Segment Open

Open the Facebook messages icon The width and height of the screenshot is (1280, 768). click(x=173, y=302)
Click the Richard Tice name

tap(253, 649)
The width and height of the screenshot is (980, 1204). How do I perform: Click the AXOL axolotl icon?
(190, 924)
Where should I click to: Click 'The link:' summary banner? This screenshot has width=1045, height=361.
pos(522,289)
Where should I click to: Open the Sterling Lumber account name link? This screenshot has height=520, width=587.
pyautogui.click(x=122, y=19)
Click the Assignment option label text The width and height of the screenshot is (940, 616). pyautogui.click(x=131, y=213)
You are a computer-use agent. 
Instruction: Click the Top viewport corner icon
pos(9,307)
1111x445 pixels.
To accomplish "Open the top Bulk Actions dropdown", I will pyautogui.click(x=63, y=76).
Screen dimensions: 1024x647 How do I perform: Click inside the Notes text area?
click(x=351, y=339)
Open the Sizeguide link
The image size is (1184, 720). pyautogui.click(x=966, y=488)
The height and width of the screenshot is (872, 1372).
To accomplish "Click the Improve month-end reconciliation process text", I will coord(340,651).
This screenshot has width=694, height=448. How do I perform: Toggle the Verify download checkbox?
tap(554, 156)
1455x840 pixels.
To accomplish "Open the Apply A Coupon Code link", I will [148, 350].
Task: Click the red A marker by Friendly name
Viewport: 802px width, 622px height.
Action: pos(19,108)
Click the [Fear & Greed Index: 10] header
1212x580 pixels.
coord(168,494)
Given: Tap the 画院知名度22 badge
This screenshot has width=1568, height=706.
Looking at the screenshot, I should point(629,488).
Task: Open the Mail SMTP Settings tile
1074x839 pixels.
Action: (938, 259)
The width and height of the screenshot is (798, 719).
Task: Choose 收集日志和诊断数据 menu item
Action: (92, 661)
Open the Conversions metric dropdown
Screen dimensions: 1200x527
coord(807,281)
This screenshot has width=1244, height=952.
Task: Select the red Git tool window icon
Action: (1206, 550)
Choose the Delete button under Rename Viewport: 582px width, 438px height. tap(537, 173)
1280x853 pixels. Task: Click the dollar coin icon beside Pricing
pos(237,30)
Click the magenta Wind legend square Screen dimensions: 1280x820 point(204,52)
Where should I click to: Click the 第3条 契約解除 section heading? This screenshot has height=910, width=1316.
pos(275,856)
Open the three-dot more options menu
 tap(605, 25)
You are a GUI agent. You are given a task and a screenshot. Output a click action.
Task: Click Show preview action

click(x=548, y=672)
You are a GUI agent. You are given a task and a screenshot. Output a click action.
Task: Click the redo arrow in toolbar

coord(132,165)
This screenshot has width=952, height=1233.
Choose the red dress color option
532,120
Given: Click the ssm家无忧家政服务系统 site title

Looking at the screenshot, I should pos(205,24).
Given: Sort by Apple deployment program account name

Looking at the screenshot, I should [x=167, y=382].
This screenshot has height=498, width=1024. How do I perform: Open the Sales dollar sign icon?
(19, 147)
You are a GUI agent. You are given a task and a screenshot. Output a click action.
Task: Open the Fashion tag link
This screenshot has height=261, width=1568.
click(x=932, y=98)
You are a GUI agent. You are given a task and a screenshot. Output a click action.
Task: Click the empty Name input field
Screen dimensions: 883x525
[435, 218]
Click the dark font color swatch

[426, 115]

Segment Closed

§ What the task requires: Across the entries, state how many lines contain "accomplish", giving the number only.

§ Solution to this problem: 3